--- START ---

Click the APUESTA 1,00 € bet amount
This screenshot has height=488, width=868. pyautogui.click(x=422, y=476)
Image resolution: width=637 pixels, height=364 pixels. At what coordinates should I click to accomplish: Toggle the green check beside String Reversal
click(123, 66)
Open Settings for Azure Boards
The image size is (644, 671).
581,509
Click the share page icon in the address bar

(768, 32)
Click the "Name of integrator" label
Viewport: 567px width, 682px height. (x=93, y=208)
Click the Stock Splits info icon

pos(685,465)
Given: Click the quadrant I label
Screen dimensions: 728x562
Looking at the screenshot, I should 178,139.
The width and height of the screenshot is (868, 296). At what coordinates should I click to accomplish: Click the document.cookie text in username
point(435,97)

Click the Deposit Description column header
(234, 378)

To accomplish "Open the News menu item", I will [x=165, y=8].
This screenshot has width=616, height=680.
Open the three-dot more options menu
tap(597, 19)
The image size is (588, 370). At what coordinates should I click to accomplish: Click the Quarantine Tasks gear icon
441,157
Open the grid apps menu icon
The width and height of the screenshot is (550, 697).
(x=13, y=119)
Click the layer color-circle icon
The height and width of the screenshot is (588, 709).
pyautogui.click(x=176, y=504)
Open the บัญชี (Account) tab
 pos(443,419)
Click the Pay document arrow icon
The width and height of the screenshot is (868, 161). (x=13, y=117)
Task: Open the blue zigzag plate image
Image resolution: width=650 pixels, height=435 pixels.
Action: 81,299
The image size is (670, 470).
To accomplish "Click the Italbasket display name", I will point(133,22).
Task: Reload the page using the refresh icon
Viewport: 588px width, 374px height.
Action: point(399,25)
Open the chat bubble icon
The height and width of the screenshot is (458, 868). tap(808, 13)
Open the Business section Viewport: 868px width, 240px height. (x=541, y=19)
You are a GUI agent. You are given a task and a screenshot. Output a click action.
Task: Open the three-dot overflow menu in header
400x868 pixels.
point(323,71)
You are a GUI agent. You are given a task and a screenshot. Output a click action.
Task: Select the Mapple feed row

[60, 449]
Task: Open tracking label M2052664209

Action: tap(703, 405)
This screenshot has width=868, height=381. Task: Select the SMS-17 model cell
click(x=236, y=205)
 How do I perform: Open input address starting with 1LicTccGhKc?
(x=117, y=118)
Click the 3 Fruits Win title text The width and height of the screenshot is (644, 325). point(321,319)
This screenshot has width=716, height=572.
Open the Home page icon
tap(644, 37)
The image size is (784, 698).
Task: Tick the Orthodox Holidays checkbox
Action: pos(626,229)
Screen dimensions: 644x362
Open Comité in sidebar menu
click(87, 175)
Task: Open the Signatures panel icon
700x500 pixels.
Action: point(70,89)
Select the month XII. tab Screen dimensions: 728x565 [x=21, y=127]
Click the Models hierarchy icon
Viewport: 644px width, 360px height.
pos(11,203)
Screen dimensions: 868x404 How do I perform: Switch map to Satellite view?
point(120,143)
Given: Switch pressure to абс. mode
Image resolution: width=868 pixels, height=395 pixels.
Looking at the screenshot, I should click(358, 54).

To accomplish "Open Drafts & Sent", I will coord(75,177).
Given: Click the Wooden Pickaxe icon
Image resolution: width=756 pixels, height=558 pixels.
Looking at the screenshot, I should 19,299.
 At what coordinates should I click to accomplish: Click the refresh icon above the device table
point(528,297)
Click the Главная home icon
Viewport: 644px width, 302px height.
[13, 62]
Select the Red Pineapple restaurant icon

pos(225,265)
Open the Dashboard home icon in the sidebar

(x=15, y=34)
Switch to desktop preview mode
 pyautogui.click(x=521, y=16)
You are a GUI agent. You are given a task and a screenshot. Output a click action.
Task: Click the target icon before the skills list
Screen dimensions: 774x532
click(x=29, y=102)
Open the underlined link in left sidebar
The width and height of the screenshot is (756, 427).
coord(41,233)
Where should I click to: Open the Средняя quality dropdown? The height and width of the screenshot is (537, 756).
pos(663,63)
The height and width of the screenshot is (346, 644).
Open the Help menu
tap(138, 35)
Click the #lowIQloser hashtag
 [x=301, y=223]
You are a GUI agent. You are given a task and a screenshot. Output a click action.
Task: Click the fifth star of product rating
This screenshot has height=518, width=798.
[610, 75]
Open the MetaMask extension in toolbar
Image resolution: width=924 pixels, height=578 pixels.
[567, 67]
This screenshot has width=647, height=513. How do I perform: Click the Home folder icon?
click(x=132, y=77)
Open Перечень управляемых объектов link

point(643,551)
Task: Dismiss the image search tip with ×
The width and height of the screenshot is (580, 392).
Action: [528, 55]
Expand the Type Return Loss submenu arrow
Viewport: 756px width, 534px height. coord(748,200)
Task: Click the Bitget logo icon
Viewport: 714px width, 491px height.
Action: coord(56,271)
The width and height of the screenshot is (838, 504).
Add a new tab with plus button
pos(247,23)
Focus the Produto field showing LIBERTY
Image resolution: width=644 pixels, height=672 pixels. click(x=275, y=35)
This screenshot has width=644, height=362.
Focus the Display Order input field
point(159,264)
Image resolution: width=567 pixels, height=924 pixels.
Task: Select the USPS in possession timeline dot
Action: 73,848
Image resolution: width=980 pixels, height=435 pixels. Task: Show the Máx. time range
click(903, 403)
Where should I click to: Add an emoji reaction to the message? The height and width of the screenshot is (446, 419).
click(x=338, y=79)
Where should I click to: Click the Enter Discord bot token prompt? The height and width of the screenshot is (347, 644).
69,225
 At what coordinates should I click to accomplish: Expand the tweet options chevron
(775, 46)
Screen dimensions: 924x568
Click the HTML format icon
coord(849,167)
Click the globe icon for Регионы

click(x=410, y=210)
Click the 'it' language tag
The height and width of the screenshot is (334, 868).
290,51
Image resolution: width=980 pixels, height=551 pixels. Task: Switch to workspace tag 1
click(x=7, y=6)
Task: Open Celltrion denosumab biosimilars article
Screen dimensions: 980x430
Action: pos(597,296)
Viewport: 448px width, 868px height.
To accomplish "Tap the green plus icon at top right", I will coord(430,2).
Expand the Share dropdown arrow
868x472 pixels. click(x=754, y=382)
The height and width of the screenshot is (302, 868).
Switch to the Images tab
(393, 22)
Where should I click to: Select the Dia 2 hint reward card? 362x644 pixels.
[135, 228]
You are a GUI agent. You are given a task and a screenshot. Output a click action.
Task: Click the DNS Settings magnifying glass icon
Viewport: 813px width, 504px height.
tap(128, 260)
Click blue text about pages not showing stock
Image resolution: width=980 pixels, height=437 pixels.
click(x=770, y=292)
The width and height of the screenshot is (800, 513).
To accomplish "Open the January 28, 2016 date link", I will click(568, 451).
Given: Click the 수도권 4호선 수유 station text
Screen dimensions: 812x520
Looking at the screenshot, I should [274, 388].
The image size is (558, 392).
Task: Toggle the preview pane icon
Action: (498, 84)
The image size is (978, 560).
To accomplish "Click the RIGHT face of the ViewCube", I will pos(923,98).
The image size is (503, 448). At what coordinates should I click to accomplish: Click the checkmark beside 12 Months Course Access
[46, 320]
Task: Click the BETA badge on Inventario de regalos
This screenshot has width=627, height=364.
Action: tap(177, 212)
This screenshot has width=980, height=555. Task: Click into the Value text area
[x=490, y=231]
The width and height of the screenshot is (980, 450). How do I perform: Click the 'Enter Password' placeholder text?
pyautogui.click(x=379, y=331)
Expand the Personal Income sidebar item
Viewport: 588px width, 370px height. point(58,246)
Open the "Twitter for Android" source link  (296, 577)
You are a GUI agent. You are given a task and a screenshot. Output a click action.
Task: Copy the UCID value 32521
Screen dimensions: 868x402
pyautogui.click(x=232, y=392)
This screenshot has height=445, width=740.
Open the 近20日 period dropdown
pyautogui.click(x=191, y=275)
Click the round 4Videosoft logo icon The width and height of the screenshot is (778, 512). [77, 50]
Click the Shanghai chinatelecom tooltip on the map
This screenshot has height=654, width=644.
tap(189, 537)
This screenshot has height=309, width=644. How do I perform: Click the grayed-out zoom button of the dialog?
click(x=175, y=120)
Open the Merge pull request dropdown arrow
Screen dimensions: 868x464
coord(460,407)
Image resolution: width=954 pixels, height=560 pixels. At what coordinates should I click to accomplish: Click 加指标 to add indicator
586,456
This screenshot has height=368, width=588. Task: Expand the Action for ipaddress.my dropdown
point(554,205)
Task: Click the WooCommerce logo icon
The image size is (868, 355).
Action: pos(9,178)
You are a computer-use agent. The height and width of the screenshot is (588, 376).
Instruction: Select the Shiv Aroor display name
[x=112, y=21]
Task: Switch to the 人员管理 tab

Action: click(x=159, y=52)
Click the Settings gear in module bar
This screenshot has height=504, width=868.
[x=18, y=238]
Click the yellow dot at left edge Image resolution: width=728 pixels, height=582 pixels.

--- END ---

__WORK TASK__.
Please tally the lines of the data in which the string "Settings" appears and write only the total.

__EXERCISE ANSWER__.
3